Inflation measured by the Consumer Price Index (CPI) – the indicator that captures prices of 481 commodities – rose just 1.7% in August on a year-on-year basis, said the Pakistan Bureau of Statistics (PBS) on Tuesday. It was the lowest level since 2003.
Inflationary pressure has been persistently low since October last year. The SBP has cut interest rate to over four-decade low of 7% in order to support growth and keep the outlook for future inflation consistent with the target.
However, the reduction in discount rate has not helped, as the government remained the largest borrower due to its inability to increase tax revenues.
Read: Inflation dips to 12-year low at 1.8% in July
While the CPI is gradually slipping towards deflation, the Wholesale Price Index (WPI) is already depicting deflationary trends and was negative by half a percentage point for the ninth consecutive month. The negative trend in wholesale prices has slowly started reflecting in retail prices, mainly due to a steep decline in rates of food items and a reduction in crude oil prices in the international market.

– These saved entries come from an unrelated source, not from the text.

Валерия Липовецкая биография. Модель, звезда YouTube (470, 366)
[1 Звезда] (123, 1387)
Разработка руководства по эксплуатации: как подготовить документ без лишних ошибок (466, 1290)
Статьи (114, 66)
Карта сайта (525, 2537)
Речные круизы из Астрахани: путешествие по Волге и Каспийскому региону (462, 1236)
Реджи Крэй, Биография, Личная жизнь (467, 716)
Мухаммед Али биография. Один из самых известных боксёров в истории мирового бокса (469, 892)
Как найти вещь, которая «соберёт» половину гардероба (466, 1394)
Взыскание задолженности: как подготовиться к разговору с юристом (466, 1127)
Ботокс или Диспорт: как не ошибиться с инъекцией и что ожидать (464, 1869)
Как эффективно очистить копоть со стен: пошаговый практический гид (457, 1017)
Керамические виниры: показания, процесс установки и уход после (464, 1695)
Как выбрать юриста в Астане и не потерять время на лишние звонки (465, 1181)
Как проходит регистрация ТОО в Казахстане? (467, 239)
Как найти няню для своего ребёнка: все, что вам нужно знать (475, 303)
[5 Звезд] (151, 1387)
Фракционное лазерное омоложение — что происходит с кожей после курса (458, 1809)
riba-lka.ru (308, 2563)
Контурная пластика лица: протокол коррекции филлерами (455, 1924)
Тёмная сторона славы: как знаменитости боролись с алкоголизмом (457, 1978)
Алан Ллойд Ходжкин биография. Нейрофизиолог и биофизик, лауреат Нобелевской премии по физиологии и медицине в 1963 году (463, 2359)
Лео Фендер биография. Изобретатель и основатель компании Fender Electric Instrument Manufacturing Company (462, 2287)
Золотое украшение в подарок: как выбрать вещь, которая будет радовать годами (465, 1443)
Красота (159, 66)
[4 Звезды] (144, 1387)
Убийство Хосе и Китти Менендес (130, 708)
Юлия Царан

“The economy has landed in the deflationary zone and the government is not taking it seriously,” said Dr Ashfaque Hasan Khan, Dean School of Social Sciences and Humanities of the National University of Science and Technology.
He said the government ought to change its tight fiscal policy and should give fiscal stimulus to lift the economy.
Owing to the plunge in global commodity prices, rigidity in the exchange rate and heavy domestic taxation, the country’s exports have been consistency falling for the last many months.
According to one school of thought, the government should take advantage of the low inflationary environment and let the rupee shed some value against the greenback.
However, the government remains sensitive to the exchange rate due to the negative impact of devaluation on imported goods, particularly fuel and electricity prices. The rupee depreciation will also increase the cost of debt servicing, as the PML-N government has heavily borrowed from external sources to finance the budget and increase its foreign currency reserves. After remaining stable for over one year, the rupee shed its value by about 3% in the past few days, which the experts said was still not sufficient to provide a boost to exports.
“The rupee is overvalued but research does not show that exports will pick up in the medium to long term after devaluation of the currency,” said Dr Vaqar Ahmad, Deputy Executive Director of the Sustainable Development Policy Institute.
Read: Expectations of low inflation coming to an end
He said the reason for that was the extremely narrow base of value-added product exports.
The federal government and the State Bank of Pakistan do not see any major change in the inflationary trend, at least for a couple of months. Government expectations are that due to the high base effect, the overall inflation will continue to remain on the current downward path.
Even after that, there will be no major deviation from the official target of 6% inflation for fiscal year 2015-16.
The fuel and food-adjusted inflation also slowed down to 4% year-on-year in August, a reduction of 0.1% over the previous month. Independent experts give more importance to the core inflation, which excludes volatile food and energy prices, which are prone to seasonal shocks.
According to the PBS, for the second month in a row, prices of perishable food items decreased over 8% year-on-year in August. The prices of non-perishable food items also fell half a percentage point.